Saturday, October 23, 2010

COMMENT: Tim Soutphommasane on multiculturalism in Australia


Tim Soutphommasane is one of the few regular opinion writers for The Australian who is not certifiably mad. He has penned an interesting comparison between Australian and German multiculturalism in response (it seems) to angela Merkel's statement at one of her Party's gatherings that multiculturalism has "utterly failed".

(From my limited knowledge of German history, the last time multiculturalism failed there was when Germany's political leadership decided that people from certain undesirable backgrounds should be rounded up and shot or gassed or have nasty medical experiments performed upon them. Yep, nothing like a good dose of Western European Enlightenment philosophy.)

Merkel's conclusions about German multiculturalism are ... well ... perhaps a little premature. There's no point saying your failed at something before you've even tried it.

... in the German case, pronouncing any death of multiculturalism is somewhat misleading. If Merkel had meant multiculturalism in policy terms - public recognition of cultural differences in settlement and citizenship policies - it made little sense to say that it failed. Germany hasn't practised an official multiculturalism.

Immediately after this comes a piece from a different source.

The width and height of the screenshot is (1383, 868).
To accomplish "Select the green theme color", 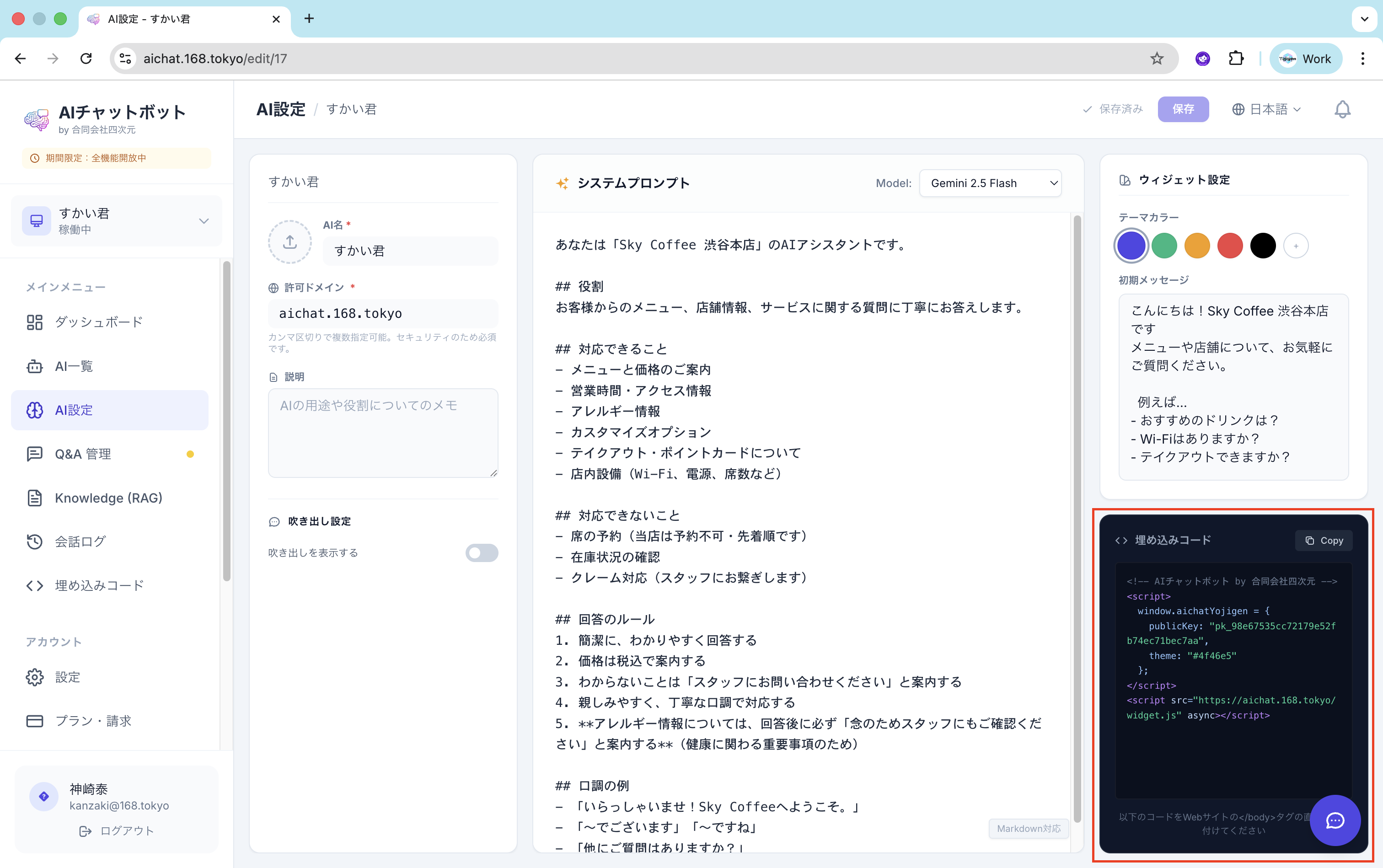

Indeed, much of the German difficulty in integrating its Turkish Muslim population can be explained by its lingering ethno-cultural, blood-and-soil (blut und boden) view of national identity.

When West Germany took in Turkish nationals beginning in the 1960s to fill labour shortages, it treated them as guest workers who were to go home once their work was done. The Turks weren't regarded as immigrants who would become future citizens.

It wasn't until 2000, for example, that German nationality law adopted the principle of jus soli, allowing those born in the country to parents without native ancestry to claim citizenship.


What makes all this even more interesting is that a few million Turks and Kurds are described collectively as "Muslims". I mean, what the ...? Has Germany suddenly discovered it is officially Christian? Is German and/or European identity defined by religious affiliation? Does Europe need a few more non-Christian migrants to shake it out of its pre-Enlightenment intellectual stupor and into the 21st century?

And the Australian branch of the Tea Party shouldn't keep pointing to Europe on these issues.

We shouldn't draw the wrong lessons from Europe. There is multiculturalism and there is multiculturalism.


Then again, perhaps all that is required is a name change.

A cultural diversity in which communities end up living in isolation from one another isn't an ideal that should appeal to anyone. But such failure often comes about because of not enough attention to integration, as in the case of the Germans, or because of rigid attempts to assimilate all difference, as in the case of the French. When it is the fault of official policy, it is because government fails to place diversity within limits.

Yet another multiculturalism in practice is possible. A liberal multiculturalism that aims to ensure a national identity can speak for all citizens regardless of their background - that is still worth defending. We just may have to call it something else now.